Marina also fluctuates between love and lovelessness, unsure of what it is that could truly make her happy, and Father Quintana (Javier Bardem), the local priest, is constantly grappling with his faith, as he insentiently moves from house to house and street to street, helping those in need. He asks his God for a mere sign, just to prove to himself that He exists, that he isn’t just pretending, that his life has not been for nothing. Yet he receives no answer, but he carries on with his pastoral duties regardless.
It is a beautiful world Malick has created, but it is also an empty world, a world without love or faith. Blue skies and wondrous oceans do not make up for how small these people feel as they saunter lifelessly through fields and empty streets and as they bemusedly clutch at whatever they can keep hold of – whether that be God or man or woman.
Father Quintana gives sermons to a half-empty church every Sunday, not because of his unalloyed devotion, but because he is alone, and he knows full well that without his faith, he is nothing. Neil and Marina clash violently and make-up just as violently. Their relationship is in disrepair. Yet they just cannot disengage, and even when they do, it is not very long until the other returns, doting, repentant, and deprived. They cannot let go of this very thing that defines them (“What is this love that loves us?” Marina asks at one point), because they know, just as Father Quintana knows, that they are nothing without it. When Neil leaves Jane for a returning Marina, McAdams’ character downright disappears, as if she had never existed to begin with. She becomes a ghost, one that neither haunts nor roams, but just wanes and fades away. This could be the fate of any of these three characters, Malick seems to be telling us: They will wind and fade without this love, without this wonder.

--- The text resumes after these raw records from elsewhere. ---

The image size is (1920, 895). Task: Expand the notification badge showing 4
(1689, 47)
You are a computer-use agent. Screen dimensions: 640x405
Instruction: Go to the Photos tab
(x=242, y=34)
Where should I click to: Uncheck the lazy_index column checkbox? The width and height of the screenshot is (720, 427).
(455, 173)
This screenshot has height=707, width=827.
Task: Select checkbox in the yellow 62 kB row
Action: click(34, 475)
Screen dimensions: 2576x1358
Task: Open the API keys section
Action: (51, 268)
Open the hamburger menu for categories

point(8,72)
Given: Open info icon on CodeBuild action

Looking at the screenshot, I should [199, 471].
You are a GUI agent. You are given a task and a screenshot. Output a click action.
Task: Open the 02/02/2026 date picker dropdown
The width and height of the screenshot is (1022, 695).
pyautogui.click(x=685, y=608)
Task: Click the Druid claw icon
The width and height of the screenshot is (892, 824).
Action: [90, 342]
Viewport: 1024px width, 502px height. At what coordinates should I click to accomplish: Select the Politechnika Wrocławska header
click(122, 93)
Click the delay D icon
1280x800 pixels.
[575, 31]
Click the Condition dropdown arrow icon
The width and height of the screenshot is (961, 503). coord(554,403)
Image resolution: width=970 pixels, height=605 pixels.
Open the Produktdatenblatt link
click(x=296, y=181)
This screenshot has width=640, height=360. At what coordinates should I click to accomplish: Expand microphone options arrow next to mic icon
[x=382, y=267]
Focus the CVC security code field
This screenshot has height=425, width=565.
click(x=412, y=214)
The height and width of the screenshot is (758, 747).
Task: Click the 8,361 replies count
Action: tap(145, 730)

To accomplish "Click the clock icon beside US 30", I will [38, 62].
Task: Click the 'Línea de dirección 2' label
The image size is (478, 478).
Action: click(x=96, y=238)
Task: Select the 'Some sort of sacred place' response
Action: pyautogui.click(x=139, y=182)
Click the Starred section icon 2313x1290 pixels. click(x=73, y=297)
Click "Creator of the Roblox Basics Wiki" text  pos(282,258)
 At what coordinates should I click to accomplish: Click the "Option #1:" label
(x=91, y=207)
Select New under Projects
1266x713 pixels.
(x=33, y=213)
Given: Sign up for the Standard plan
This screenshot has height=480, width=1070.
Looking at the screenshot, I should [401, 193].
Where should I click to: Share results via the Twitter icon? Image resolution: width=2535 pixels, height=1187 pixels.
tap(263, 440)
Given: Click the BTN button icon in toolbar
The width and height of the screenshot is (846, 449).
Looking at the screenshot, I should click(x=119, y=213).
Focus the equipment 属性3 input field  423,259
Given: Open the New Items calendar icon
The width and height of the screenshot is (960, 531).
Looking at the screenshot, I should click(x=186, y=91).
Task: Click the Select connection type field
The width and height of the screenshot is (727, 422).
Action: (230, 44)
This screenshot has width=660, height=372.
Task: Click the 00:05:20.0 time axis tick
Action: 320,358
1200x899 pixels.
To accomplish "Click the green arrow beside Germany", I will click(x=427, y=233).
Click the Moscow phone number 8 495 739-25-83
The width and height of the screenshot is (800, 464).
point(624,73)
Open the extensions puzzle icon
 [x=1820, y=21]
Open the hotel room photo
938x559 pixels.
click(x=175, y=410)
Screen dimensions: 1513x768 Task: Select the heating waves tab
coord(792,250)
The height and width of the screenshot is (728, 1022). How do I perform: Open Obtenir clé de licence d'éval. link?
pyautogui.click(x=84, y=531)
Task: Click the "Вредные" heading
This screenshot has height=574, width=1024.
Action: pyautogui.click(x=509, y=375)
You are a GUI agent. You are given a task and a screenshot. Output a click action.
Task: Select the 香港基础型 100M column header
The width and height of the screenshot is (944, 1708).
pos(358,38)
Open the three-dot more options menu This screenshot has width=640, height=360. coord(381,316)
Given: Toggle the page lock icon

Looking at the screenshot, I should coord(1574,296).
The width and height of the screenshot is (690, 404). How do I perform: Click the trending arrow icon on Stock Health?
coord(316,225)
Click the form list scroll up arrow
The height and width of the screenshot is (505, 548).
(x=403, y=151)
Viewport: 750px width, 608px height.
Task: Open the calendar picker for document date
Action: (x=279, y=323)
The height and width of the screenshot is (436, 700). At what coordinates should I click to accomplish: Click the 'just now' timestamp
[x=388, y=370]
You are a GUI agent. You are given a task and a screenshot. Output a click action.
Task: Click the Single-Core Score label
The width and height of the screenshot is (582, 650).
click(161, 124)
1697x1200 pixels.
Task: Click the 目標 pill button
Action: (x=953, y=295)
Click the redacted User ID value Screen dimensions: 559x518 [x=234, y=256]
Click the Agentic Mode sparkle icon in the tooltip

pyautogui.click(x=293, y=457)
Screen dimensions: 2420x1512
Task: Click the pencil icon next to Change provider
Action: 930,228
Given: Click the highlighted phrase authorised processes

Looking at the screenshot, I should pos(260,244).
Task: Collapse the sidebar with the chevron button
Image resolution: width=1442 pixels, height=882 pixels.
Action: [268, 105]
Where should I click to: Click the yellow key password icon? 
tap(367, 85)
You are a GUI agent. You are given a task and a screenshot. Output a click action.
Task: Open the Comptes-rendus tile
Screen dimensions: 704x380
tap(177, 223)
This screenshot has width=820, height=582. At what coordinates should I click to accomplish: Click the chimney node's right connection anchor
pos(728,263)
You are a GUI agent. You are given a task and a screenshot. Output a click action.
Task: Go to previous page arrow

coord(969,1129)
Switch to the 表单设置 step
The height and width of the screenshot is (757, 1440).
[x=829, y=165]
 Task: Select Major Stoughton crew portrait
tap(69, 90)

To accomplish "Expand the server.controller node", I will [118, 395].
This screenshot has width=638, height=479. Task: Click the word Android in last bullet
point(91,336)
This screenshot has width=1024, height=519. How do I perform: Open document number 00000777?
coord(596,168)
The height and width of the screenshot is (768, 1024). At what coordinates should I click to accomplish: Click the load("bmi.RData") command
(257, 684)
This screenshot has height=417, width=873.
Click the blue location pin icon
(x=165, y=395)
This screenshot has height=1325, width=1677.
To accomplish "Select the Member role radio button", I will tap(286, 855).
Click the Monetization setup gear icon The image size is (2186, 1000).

Every character in To The Wonder is in search of something that could define them, something that could give meaning to their existences. Yet Malick doesn’t allow them this tranquility. They are condemned to a life of wonder. They are forced to fight themselves and each other. They are to leave and they are to return. They are to come close to denouncing their idols and ideals, and they are to atone every single time. Because without their faith, their lives become menial, and they quite literally begin to sink in a world that is too complicated for them to understand. Never has Terrence Malick made a more pessimistic film, and never has he made one as affecting.